Suspensão de contratos de trabalho por até quatro meses será revogada de MP

Presidente publicou em rede social que determinou a revogação do artigo da medida provisória

O presidente Jair Bolsonaro determinou a revogação do artigo 18 da medida provisória publicada no domingo (22), que autorizava que contratos de trabalho e salários fossem suspensos por até quatro meses por causa do coronavírus. O anúncio foi feito no início da tarde desta segunda-feira (23) na conta oficial do presidente no Twitter.

A medida fazia parte do conjunto de ações divulgados pelo governo federal para combater os efeitos econômicos da pandemia. O governo defendia a proposta como forma de evitar demissões em massa em todo o país.
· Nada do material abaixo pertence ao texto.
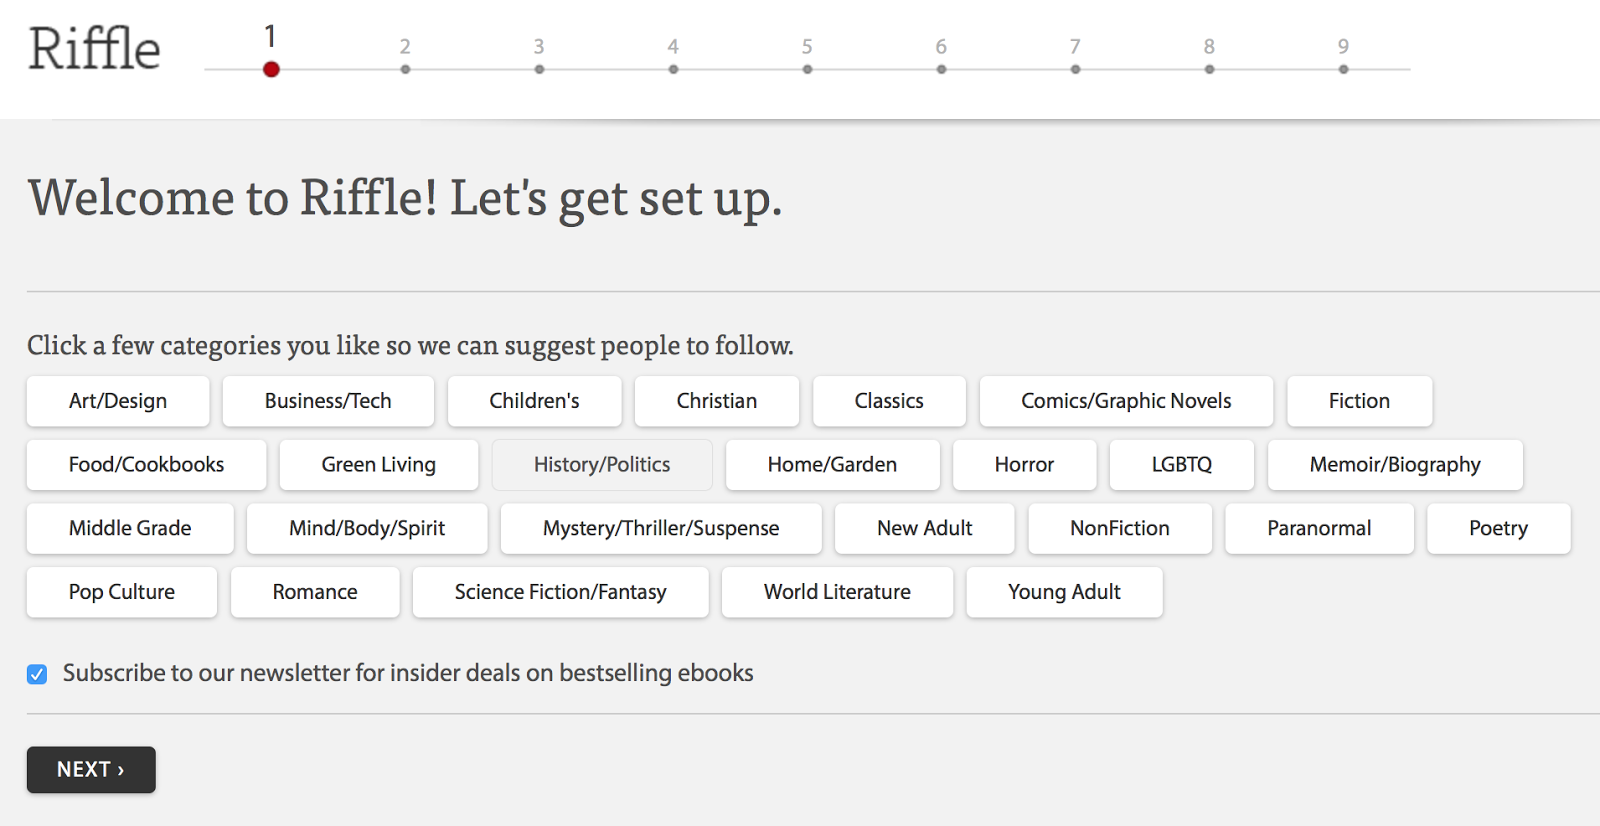Pick the Young Adult category
The image size is (1600, 826).
(x=1064, y=592)
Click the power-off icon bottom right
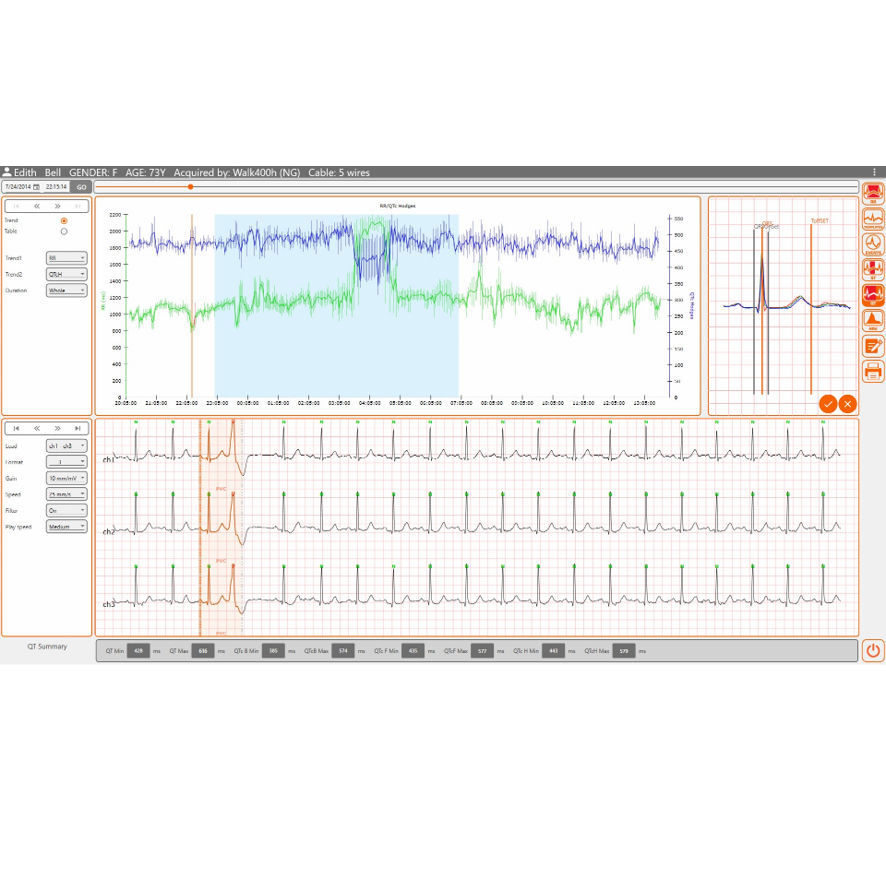This screenshot has width=886, height=886. 871,650
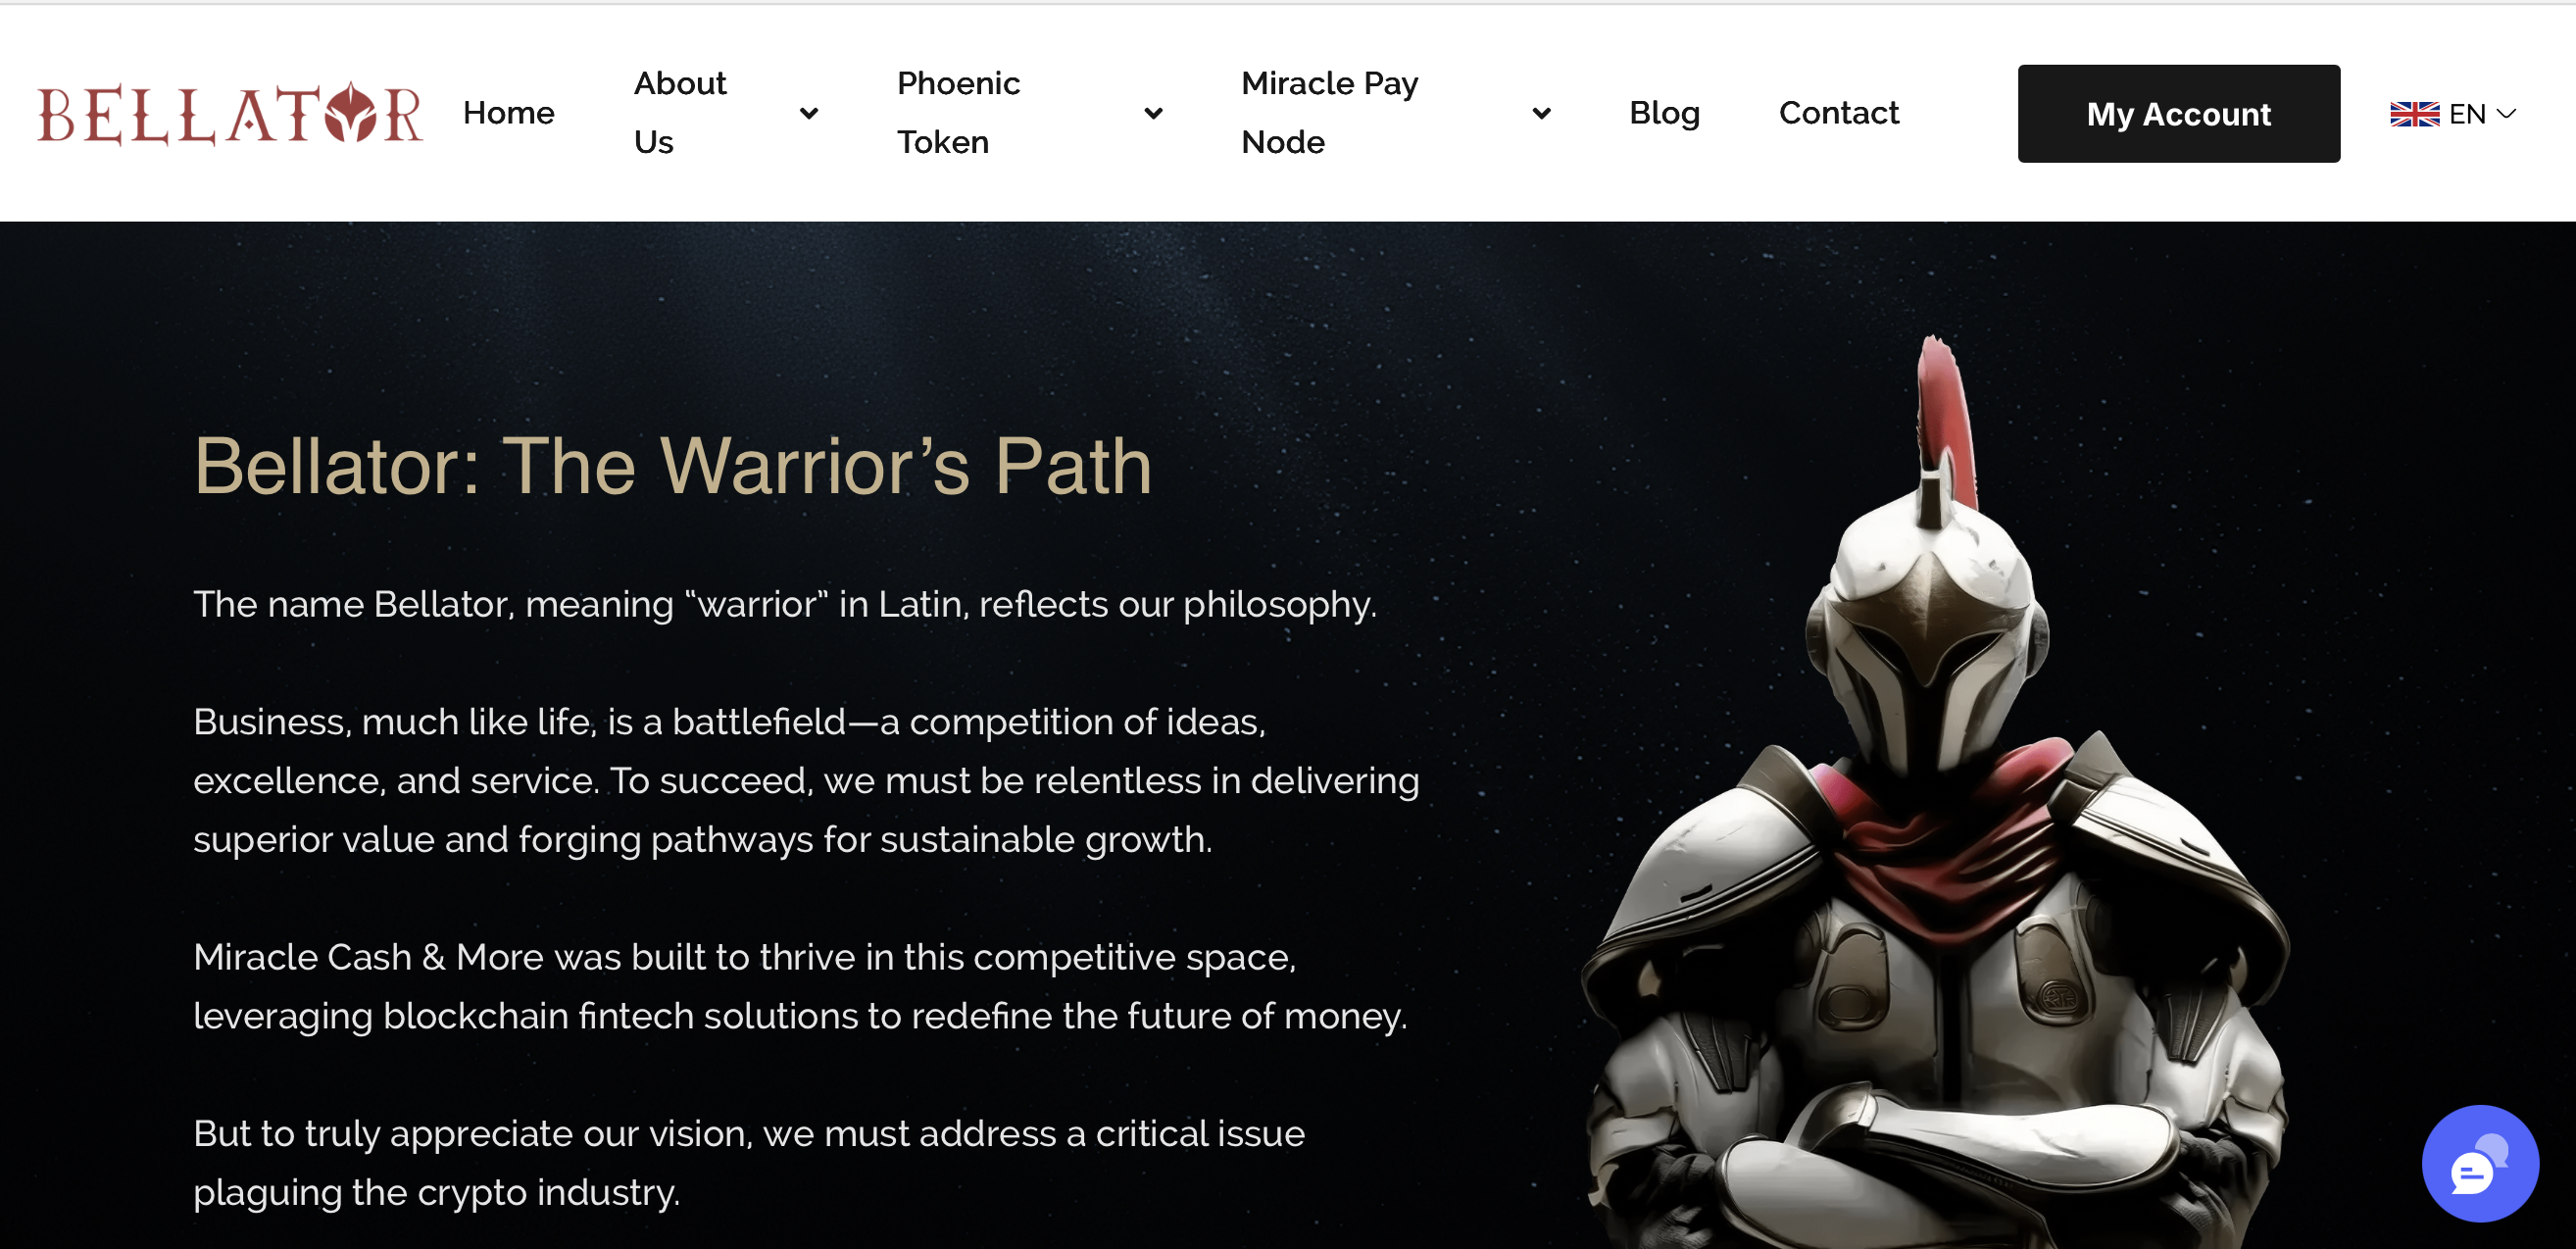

O artigo revogado previa que o empregador não precisaria pagar salário no período de suspensão contratual, mas poderia conceder ao empregado ajuda compensatória mensal com valor negociado entre as partes.
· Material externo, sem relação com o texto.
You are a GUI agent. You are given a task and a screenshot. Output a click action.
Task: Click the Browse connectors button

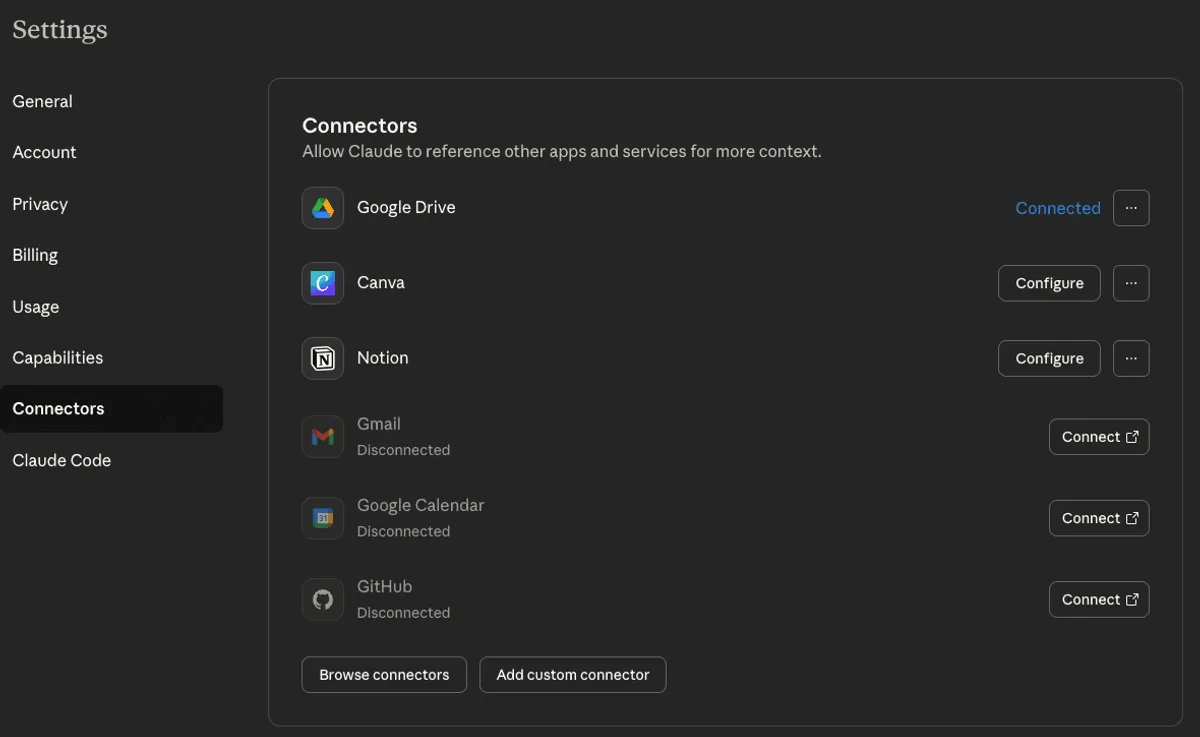tap(383, 674)
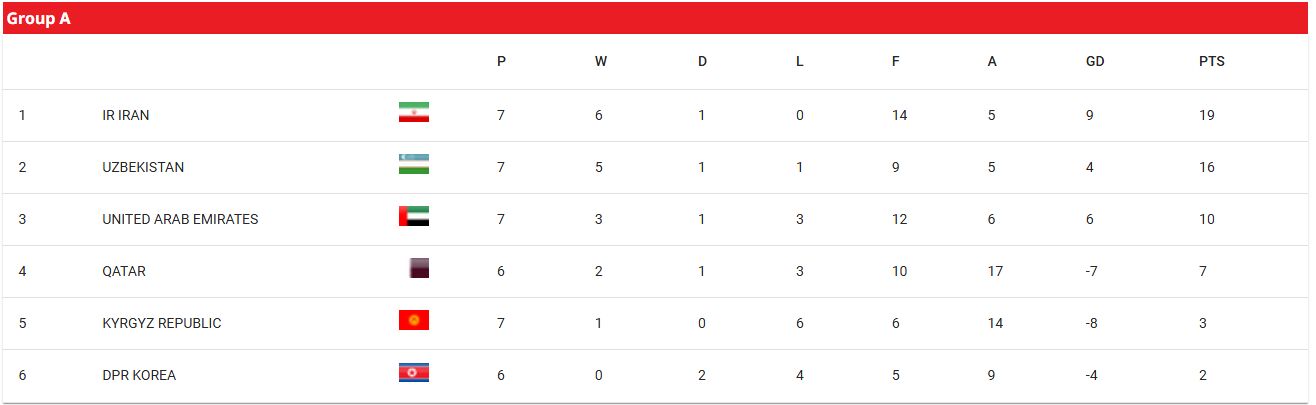This screenshot has height=405, width=1316.
Task: Open the IR IRAN team link
Action: coord(126,115)
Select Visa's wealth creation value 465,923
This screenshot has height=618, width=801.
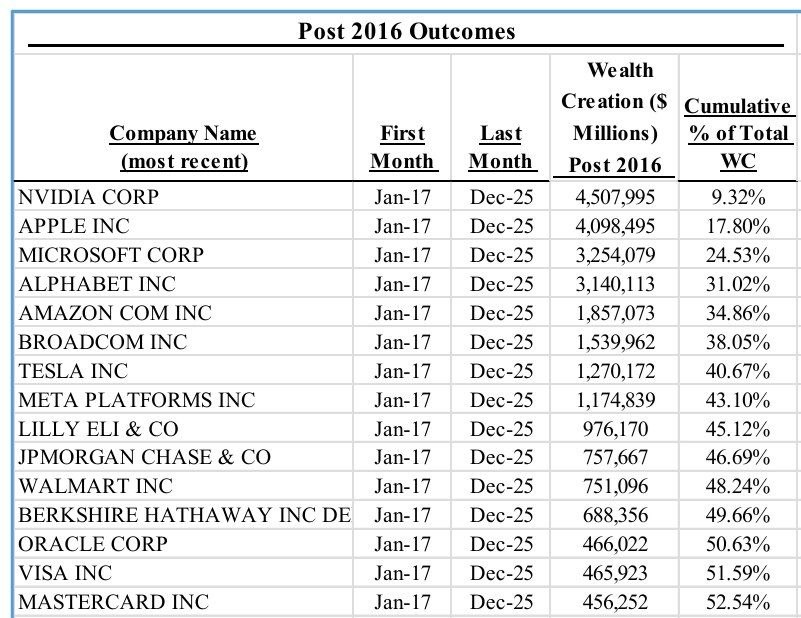tap(614, 574)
Outros itens previstos no artigo revogado:

– nos casos em que o programa de qualificação não for oferecido, será exigido o pagamento de salário e encargos sociais, e o empregador ficará sujeito a penalidades previstas na legislação

– a suspensão dos contratos não dependerá de acordo ou convenção coletiva

– acordos individuais entre patrões e empregados estarão acima das leis trabalhistas ao longo do período de validade da MP para “garantir a permanência do vínculo empregatício”, desde que não seja descumprida a Constituição

– benefícios como plano de saúde deverão ser mantidos

Itens que permanecem na MP:

– teletrabalho (trabalho à distância, como home office)
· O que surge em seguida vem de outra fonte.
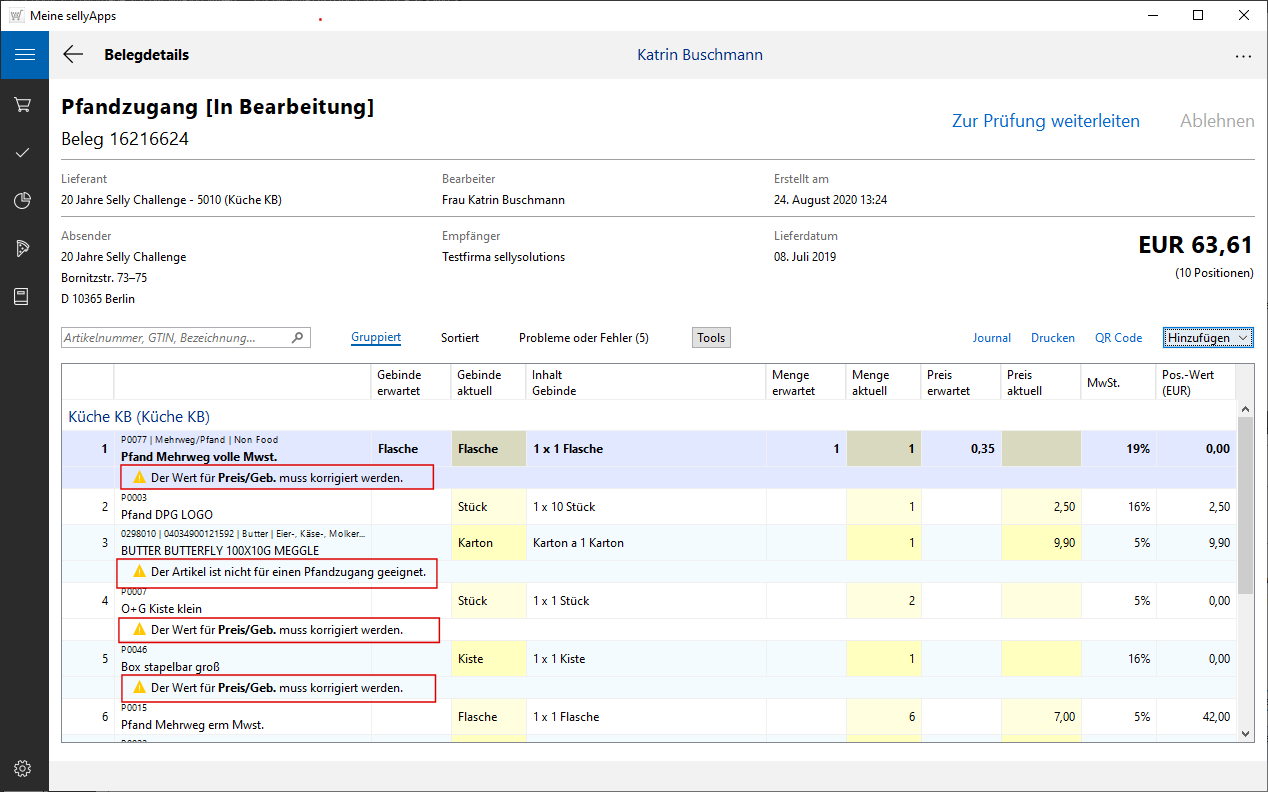Image resolution: width=1268 pixels, height=792 pixels.
Task: Click Zur Prüfung weiterleiten link
Action: click(1045, 121)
– suspensão de férias para trabalhadores da área de saúde e de serviços considerados essenciais

– antecipação de férias individuais, com aviso ao trabalhador até 48 horas antes

– concessão de férias coletivas

– aproveitamento e antecipação de feriados

– banco de horas

– suspensão de exigências administrativas em segurança e saúde no trabalho

– direcionamento do trabalhador para qualificação

– adiamento do recolhimento do Fundo de Garantia do Tempo de Serviço (FGTS).